--- START ---

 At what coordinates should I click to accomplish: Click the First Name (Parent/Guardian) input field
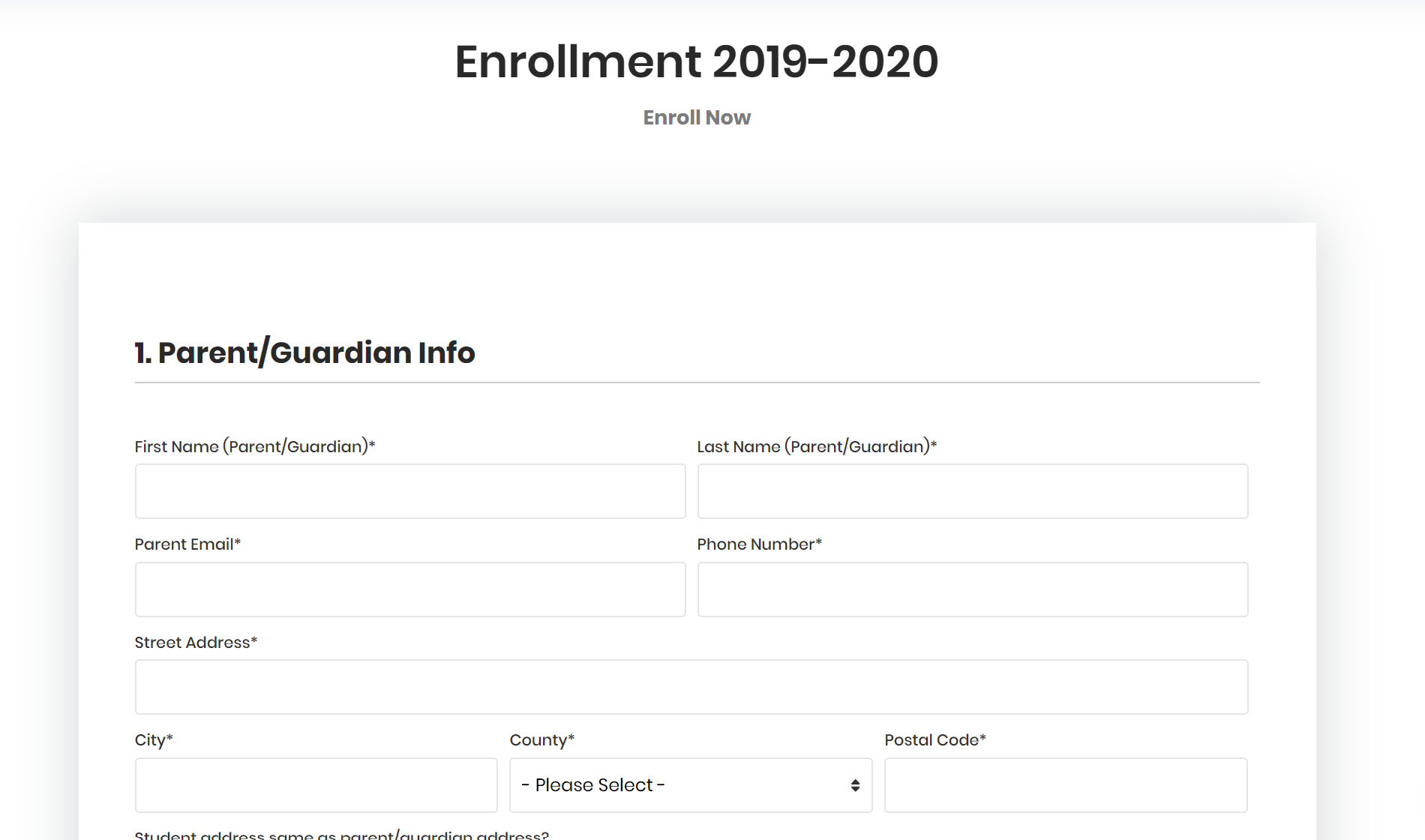pyautogui.click(x=410, y=491)
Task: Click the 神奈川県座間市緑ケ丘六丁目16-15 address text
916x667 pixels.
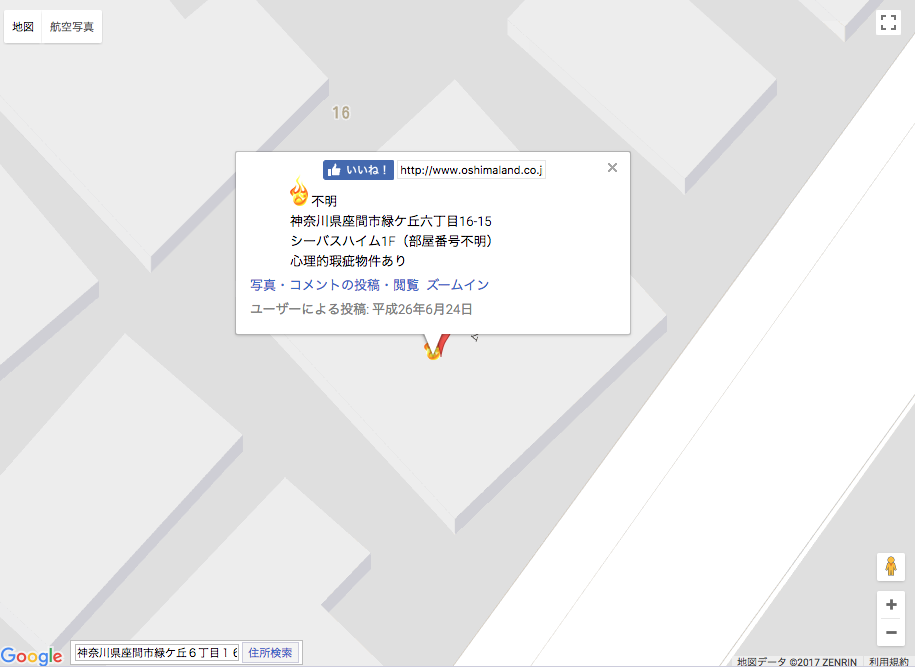Action: [390, 221]
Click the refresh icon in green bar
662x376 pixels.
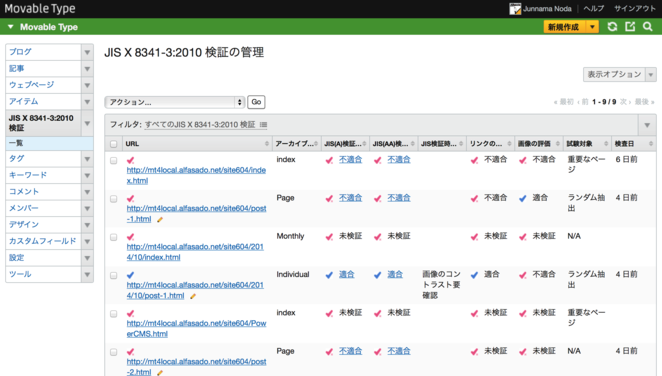point(612,27)
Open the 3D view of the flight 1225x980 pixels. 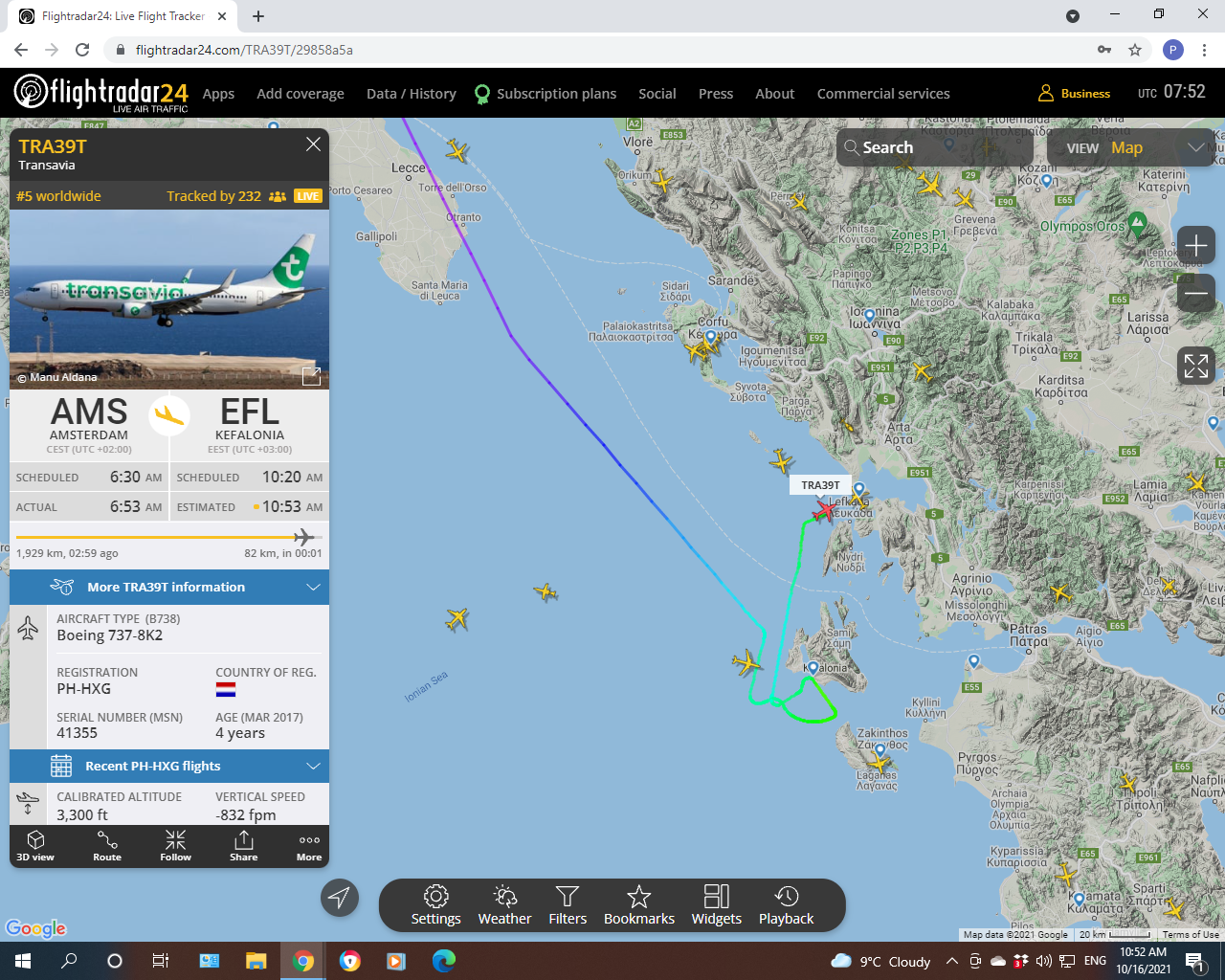[x=35, y=846]
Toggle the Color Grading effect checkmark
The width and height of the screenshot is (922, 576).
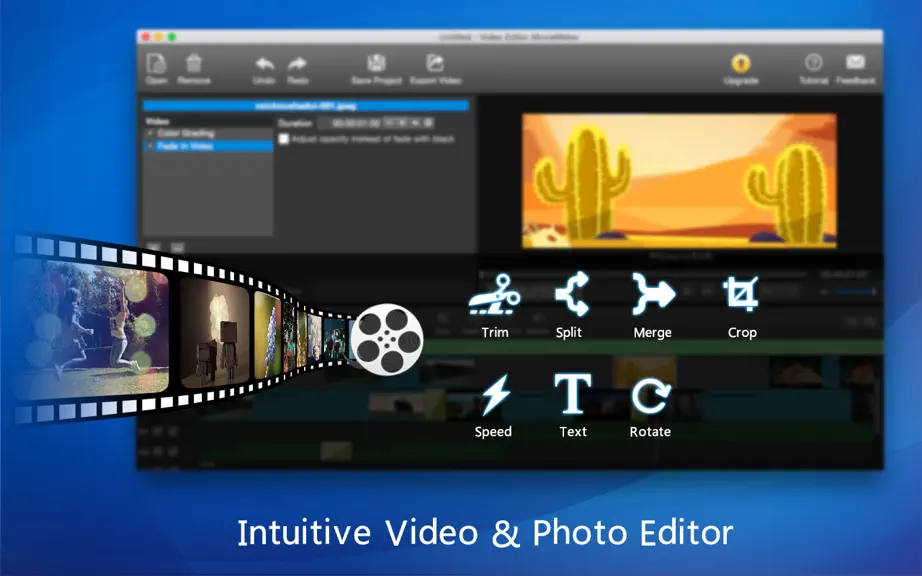(151, 133)
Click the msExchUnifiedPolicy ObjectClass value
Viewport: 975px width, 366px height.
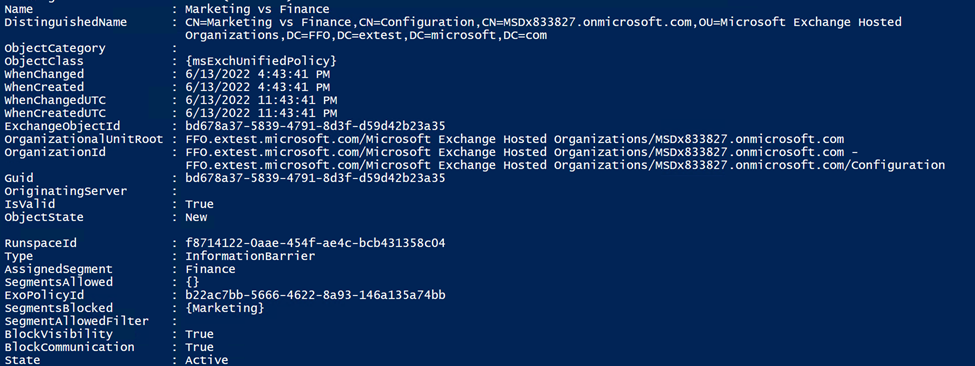(261, 62)
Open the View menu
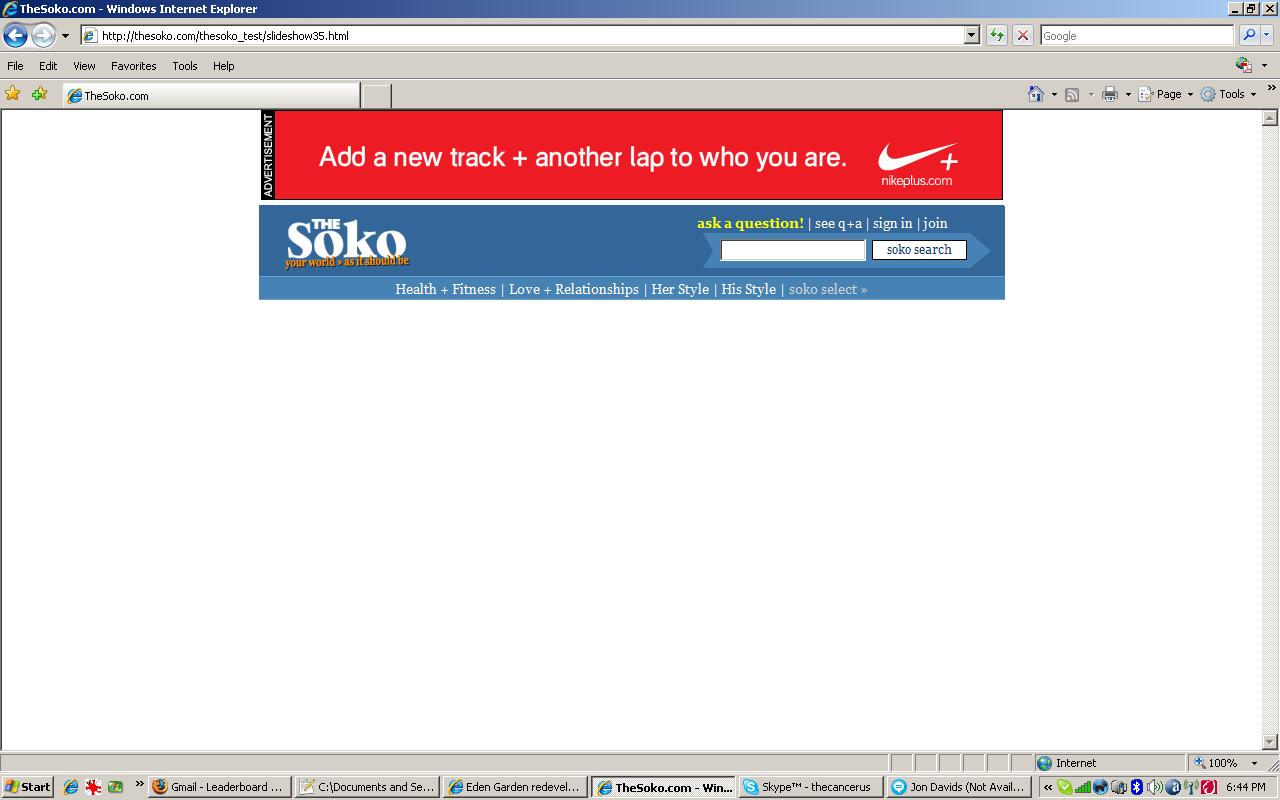The width and height of the screenshot is (1280, 800). coord(84,66)
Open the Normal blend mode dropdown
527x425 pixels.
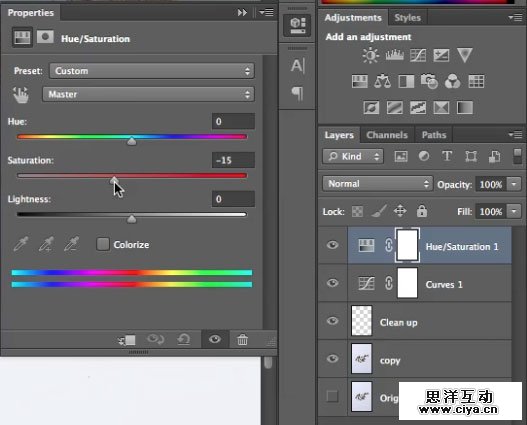(x=377, y=184)
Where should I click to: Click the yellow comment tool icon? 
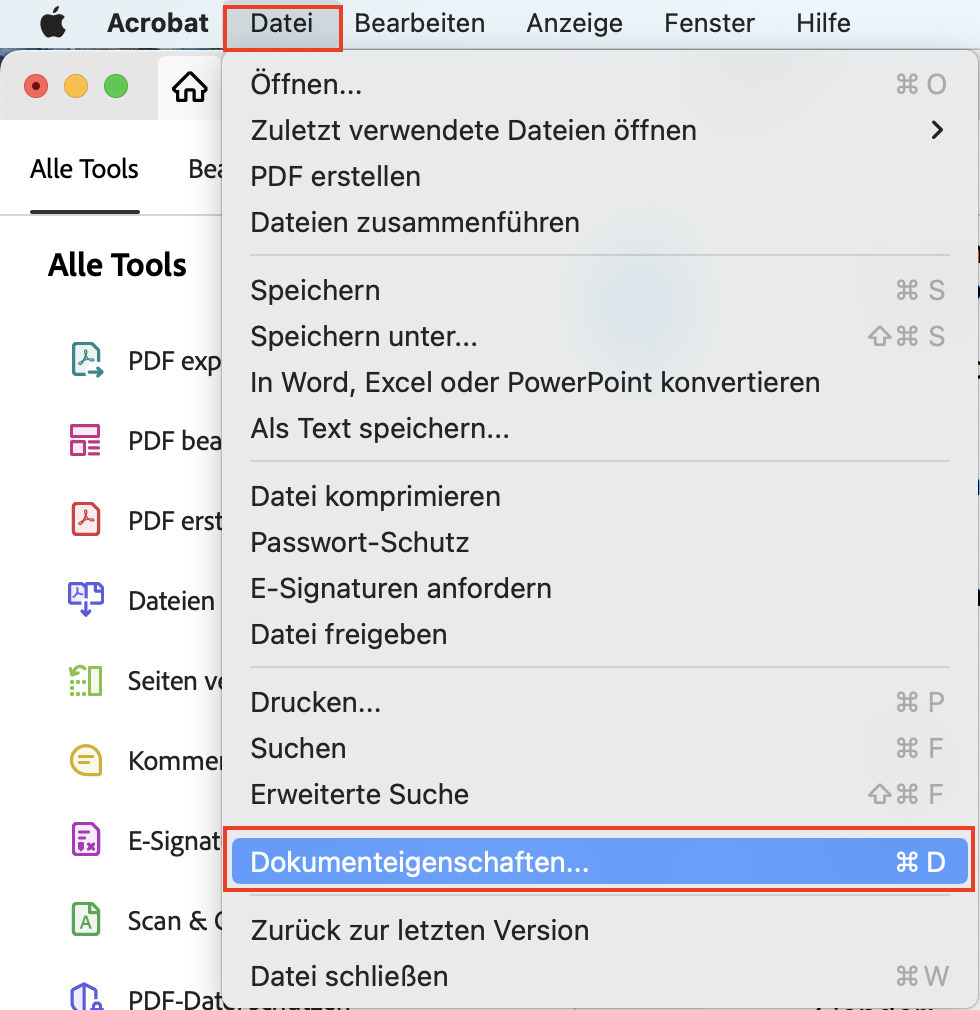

--- END ---

▸ TASK PROMPT
The result is an exact copy of the lines from the one holding "Open the Normal blend mode dropdown" through the final line of the data above, both ends included, minus the pictures.

▸ PROBLEM SOLUTION
Open the Normal blend mode dropdown
527x425 pixels.
(x=377, y=184)
Where should I click to: Click the yellow comment tool icon? 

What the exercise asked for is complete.